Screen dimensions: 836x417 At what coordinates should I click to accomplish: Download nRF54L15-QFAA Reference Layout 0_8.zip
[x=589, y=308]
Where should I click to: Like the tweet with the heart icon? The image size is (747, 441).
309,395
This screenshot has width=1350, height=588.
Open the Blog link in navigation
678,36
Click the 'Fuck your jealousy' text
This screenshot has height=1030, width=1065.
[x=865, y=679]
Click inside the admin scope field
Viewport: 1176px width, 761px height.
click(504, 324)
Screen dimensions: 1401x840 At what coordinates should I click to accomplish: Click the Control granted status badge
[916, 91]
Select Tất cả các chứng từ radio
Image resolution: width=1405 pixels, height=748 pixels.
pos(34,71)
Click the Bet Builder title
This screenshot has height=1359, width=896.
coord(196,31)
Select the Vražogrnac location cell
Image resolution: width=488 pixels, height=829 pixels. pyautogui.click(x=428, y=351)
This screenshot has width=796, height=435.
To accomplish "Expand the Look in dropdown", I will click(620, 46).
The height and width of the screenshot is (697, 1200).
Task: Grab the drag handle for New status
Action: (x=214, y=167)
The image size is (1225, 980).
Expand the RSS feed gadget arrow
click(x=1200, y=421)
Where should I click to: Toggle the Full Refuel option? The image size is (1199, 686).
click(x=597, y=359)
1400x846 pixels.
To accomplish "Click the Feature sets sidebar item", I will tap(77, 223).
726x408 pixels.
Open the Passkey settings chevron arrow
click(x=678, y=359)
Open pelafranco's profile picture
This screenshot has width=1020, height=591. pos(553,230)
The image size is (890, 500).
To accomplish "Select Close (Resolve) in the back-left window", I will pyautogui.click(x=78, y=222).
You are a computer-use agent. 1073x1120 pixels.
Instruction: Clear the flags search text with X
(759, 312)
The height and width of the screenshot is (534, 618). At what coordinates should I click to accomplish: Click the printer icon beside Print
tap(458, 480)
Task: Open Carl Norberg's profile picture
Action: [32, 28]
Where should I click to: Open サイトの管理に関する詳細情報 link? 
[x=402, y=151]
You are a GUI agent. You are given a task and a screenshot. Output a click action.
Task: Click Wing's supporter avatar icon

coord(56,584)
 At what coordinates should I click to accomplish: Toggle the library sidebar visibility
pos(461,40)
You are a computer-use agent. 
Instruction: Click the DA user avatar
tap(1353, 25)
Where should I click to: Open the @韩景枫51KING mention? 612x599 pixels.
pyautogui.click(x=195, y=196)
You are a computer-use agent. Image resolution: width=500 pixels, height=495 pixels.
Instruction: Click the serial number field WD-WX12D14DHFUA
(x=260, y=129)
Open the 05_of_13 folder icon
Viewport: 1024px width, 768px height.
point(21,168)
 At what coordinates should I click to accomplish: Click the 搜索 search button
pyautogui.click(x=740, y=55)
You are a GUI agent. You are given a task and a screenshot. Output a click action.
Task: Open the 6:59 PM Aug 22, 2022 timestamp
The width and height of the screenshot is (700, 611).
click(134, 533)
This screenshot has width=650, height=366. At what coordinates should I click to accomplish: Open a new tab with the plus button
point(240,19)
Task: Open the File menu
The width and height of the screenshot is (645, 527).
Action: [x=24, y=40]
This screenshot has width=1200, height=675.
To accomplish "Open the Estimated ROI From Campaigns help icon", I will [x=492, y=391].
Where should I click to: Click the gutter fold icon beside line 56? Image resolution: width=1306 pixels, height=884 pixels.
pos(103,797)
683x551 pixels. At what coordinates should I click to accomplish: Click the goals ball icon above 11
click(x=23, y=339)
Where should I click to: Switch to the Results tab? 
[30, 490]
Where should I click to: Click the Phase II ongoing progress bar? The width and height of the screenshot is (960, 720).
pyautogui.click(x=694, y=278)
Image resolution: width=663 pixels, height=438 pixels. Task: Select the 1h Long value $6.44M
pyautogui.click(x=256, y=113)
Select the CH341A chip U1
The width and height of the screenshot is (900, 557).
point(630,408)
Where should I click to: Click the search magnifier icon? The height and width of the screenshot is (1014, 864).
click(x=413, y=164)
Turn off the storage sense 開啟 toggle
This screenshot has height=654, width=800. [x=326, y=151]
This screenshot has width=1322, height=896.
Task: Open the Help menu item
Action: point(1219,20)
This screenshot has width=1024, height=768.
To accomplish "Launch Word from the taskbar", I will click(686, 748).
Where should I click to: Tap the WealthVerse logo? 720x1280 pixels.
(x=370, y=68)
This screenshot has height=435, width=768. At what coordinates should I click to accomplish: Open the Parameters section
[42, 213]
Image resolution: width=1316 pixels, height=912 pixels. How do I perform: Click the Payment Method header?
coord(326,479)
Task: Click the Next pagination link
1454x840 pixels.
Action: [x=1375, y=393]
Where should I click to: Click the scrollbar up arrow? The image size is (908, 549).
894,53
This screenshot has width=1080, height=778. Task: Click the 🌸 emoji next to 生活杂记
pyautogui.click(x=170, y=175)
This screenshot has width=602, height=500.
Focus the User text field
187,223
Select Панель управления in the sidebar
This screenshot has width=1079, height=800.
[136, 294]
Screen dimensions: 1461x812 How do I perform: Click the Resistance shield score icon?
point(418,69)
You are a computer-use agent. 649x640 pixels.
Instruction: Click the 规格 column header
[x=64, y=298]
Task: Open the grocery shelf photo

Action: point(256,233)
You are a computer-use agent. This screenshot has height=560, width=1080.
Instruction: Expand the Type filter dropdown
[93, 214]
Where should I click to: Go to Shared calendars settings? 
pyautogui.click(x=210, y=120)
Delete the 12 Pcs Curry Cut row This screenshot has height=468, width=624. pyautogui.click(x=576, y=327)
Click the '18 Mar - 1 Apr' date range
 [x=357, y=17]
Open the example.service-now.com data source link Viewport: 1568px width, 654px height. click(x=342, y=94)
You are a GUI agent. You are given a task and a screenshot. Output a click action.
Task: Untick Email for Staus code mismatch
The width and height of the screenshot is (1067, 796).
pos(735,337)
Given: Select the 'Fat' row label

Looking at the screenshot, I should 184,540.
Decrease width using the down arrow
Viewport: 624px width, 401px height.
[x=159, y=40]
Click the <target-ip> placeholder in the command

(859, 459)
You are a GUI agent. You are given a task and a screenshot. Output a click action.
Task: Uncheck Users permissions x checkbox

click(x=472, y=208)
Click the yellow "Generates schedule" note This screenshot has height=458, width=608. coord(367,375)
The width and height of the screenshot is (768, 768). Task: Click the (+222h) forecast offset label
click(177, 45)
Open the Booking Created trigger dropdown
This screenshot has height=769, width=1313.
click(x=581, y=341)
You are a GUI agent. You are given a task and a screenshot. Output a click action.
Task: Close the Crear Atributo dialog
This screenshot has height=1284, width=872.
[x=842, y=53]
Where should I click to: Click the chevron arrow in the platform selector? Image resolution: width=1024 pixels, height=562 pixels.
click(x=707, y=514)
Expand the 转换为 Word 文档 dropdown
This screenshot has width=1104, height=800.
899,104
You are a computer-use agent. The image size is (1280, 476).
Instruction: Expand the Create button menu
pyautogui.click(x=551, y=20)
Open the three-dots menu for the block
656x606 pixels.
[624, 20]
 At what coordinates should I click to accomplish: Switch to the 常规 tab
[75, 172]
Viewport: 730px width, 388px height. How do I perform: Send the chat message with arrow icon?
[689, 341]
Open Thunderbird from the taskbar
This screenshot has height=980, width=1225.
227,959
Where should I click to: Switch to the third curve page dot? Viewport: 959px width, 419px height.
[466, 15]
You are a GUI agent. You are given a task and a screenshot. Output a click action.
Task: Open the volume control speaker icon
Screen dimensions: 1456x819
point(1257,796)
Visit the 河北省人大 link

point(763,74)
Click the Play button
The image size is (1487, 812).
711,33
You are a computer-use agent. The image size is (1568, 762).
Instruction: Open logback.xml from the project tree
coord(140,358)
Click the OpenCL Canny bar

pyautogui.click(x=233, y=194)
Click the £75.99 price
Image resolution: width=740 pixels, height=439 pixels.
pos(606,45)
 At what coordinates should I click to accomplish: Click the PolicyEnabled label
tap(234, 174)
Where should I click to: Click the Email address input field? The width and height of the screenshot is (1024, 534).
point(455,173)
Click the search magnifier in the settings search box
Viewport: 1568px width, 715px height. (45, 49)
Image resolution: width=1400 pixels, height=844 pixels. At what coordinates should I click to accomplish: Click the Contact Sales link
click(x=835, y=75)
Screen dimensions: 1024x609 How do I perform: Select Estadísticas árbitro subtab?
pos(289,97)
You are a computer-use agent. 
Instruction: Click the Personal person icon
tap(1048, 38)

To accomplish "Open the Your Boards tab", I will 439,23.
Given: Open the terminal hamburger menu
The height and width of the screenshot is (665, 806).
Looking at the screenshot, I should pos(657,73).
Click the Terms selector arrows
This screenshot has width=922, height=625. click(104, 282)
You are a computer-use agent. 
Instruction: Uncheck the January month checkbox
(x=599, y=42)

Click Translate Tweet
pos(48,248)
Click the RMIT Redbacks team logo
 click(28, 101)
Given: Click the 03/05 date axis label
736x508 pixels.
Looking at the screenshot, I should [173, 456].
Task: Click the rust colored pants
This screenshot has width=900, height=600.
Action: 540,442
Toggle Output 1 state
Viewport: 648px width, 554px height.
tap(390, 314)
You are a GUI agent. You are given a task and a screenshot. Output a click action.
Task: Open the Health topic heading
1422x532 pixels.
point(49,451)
# # #
▸ WHAT YOU NEED TO DO:
Your answer must consist of every line from the listing that holds the string "Word".

▸ REPLY:
To accomplish "Launch Word from the taskbar", I will click(686, 748).
Expand the 转换为 Word 文档 dropdown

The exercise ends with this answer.